▸ WHAT YOU SHOULD DO: Please tally the lines in the items below that contain the string "element" with matching case, and reply with only the number.

Stored data entries
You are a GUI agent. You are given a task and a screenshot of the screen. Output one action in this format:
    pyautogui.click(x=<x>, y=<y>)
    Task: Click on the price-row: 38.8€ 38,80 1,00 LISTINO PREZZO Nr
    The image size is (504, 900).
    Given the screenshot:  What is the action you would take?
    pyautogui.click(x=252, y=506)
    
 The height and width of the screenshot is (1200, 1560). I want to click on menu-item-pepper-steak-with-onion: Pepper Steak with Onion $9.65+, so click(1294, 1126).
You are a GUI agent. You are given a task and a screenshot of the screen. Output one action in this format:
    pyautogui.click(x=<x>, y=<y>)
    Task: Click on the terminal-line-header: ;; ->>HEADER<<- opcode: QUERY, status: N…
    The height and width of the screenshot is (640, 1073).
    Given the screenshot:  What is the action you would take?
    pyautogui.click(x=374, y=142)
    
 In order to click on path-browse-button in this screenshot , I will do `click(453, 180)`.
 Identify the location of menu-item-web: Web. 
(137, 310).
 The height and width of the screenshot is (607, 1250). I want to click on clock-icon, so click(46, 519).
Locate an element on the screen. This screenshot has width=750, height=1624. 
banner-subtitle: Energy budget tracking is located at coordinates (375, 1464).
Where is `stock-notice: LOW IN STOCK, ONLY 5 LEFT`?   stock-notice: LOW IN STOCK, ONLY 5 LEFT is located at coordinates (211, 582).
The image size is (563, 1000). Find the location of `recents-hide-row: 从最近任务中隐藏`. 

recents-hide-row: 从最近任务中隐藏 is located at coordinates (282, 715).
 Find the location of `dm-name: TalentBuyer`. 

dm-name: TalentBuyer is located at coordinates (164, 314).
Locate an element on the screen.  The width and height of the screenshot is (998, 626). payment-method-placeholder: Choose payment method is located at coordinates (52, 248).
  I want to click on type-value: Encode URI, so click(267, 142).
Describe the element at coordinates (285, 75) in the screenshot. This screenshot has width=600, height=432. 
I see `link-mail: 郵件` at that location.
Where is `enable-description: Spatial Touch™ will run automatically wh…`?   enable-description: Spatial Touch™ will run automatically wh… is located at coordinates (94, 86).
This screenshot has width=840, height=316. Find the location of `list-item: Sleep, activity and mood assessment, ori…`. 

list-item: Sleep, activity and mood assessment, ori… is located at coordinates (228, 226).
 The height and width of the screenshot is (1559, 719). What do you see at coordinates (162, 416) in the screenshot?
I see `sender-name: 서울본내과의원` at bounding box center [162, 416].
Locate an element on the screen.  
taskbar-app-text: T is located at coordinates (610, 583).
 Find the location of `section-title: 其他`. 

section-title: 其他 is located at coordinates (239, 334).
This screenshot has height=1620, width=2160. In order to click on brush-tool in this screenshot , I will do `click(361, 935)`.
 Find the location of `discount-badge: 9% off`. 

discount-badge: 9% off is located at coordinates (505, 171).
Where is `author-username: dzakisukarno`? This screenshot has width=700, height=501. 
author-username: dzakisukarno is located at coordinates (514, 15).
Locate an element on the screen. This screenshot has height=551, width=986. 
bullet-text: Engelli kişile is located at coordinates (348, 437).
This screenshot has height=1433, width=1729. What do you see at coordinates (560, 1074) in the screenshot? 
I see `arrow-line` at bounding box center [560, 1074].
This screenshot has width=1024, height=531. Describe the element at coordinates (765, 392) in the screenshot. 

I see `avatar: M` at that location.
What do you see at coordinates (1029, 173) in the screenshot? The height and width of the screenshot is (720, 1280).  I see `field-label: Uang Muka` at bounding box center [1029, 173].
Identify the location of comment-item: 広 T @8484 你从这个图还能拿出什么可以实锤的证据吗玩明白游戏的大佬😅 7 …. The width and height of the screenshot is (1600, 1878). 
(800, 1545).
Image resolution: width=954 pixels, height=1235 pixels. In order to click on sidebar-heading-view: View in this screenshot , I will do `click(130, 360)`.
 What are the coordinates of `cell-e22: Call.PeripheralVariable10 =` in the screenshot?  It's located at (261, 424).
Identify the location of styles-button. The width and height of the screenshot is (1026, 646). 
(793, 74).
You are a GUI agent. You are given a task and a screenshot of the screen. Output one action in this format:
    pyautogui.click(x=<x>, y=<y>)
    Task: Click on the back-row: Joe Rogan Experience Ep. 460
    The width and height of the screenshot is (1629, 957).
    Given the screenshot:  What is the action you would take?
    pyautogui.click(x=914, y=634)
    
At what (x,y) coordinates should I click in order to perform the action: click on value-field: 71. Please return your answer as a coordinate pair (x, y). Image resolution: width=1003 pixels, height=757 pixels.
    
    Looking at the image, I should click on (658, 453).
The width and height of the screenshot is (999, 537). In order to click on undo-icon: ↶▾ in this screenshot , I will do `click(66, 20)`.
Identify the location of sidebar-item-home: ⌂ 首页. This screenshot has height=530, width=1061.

▸ SOLUTION FOR THIS PROBLEM: 6